DATA IN THIS EXERCISE
**********

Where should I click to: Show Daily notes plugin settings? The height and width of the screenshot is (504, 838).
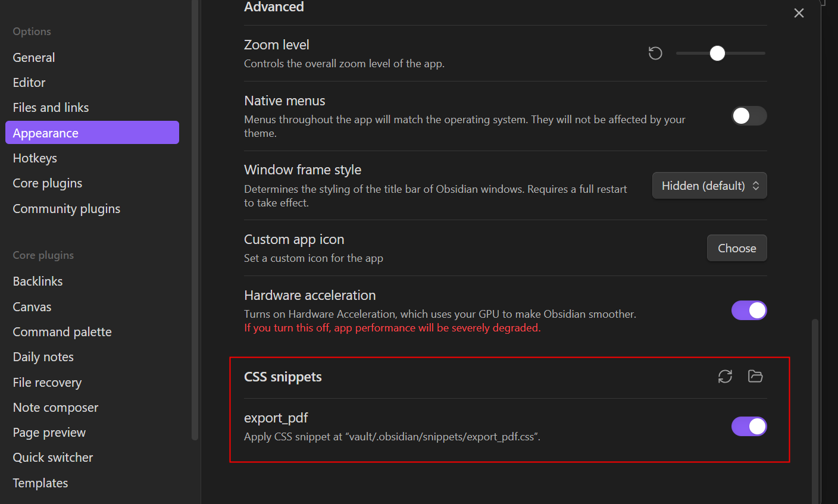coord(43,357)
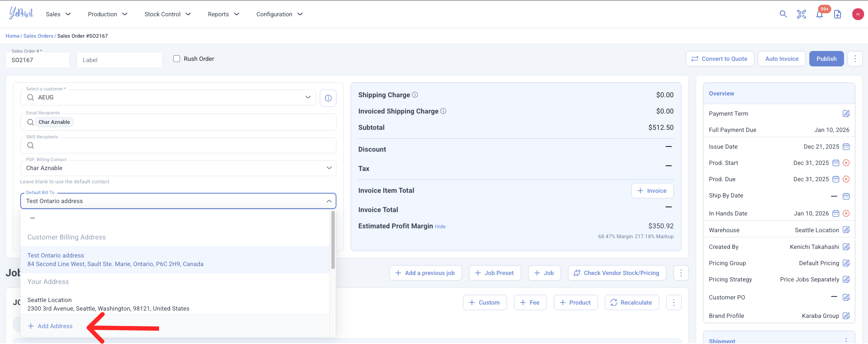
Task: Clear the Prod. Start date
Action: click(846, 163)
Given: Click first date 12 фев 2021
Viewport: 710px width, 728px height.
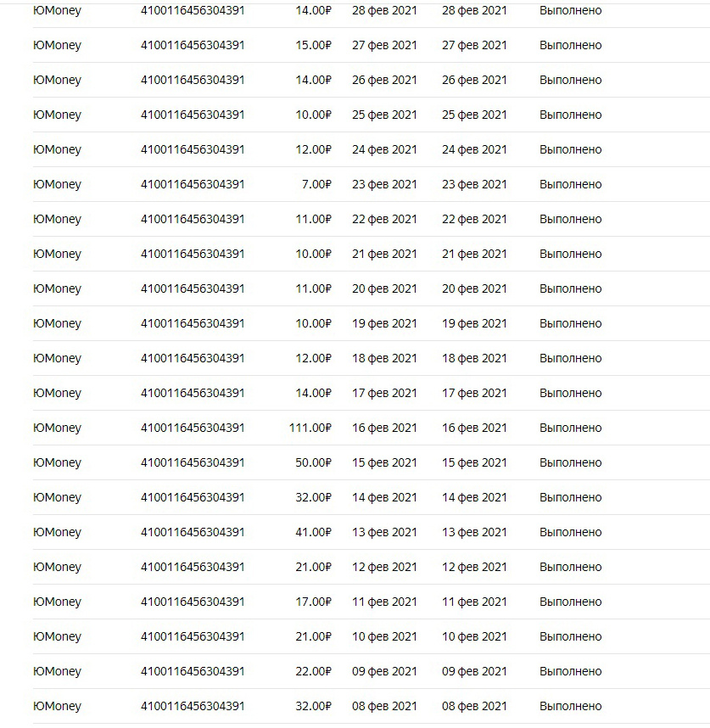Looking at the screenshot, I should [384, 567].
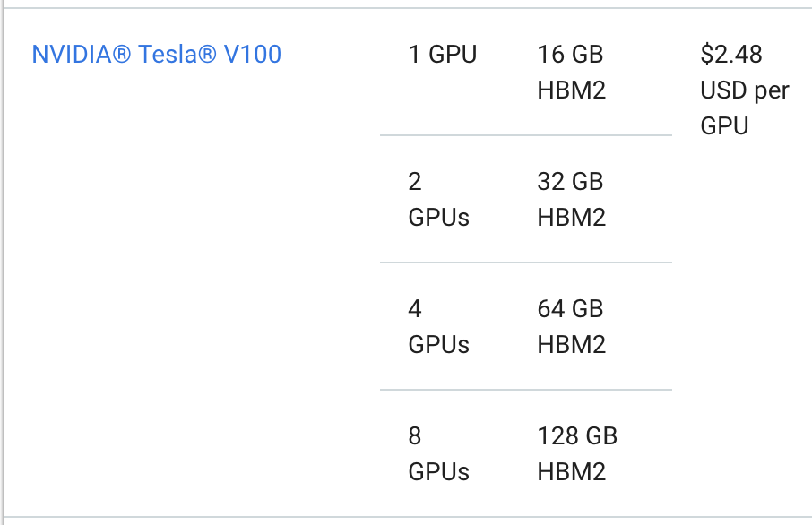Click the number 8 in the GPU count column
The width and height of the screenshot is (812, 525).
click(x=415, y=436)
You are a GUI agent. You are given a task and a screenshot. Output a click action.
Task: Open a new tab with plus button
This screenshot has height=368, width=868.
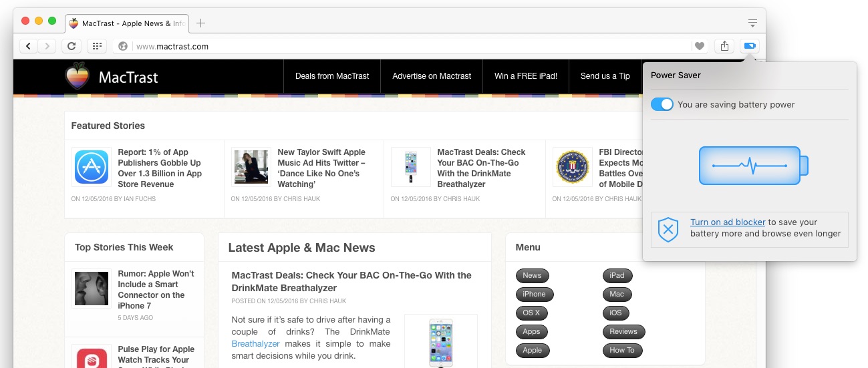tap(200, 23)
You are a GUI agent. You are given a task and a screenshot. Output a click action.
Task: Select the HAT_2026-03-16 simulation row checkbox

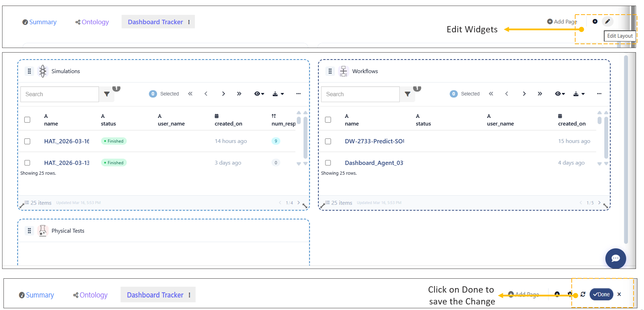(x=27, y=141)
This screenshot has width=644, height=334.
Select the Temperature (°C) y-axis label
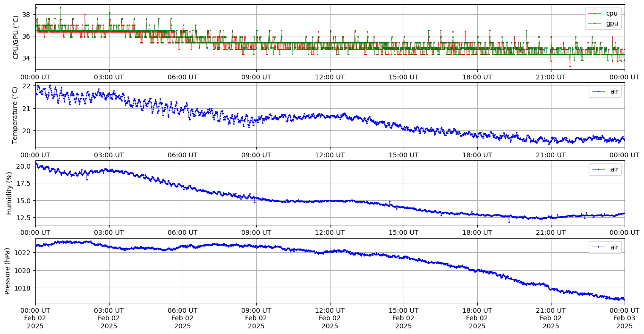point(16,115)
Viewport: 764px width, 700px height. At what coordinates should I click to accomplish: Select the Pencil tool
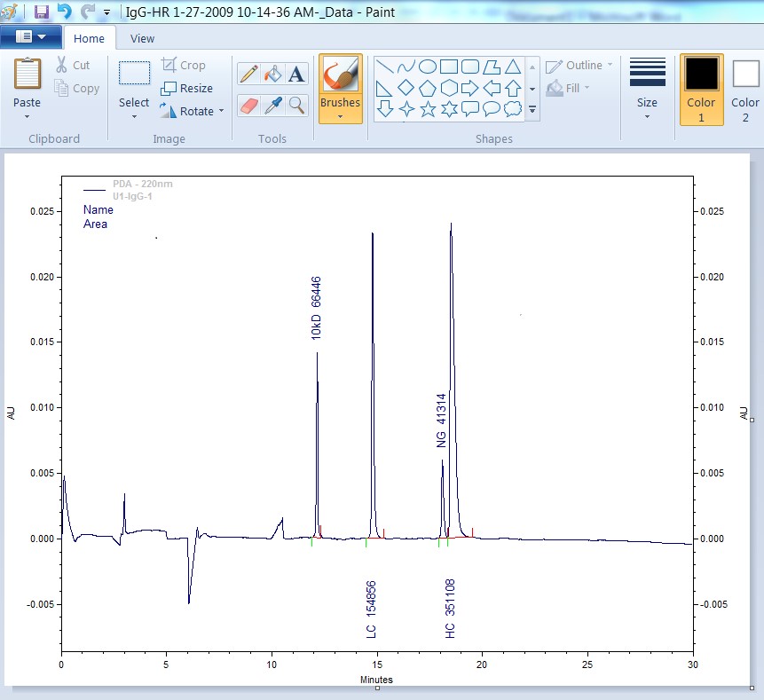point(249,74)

**********

PROBLEM DETAILS
All of the data above needs to be retyped exactly, with the pictures removed.

OUTPUT FOR THIS EXERCISE
Where should I click to: Show Daily notes plugin settings? The height and width of the screenshot is (504, 838).
coord(43,357)
Task: Clear the Prod. Start date
Action: click(846, 163)
Given: Click first date 12 фев 2021
Viewport: 710px width, 728px height.
Looking at the screenshot, I should [384, 567].
Click the number 8 in the GPU count column
The width and height of the screenshot is (812, 525).
click(x=415, y=436)
You are a GUI agent. You are given a task and a screenshot. Output a click action.
Task: Open a new tab with plus button
This screenshot has height=368, width=868.
tap(200, 23)
You are a GUI agent. You are given a task and a screenshot. Output a click action.
Task: Select the HAT_2026-03-16 simulation row checkbox

(x=27, y=141)
This screenshot has width=644, height=334.
Select the Temperature (°C) y-axis label
point(16,115)
Viewport: 764px width, 700px height. At what coordinates should I click to accomplish: Select the Pencil tool
point(249,74)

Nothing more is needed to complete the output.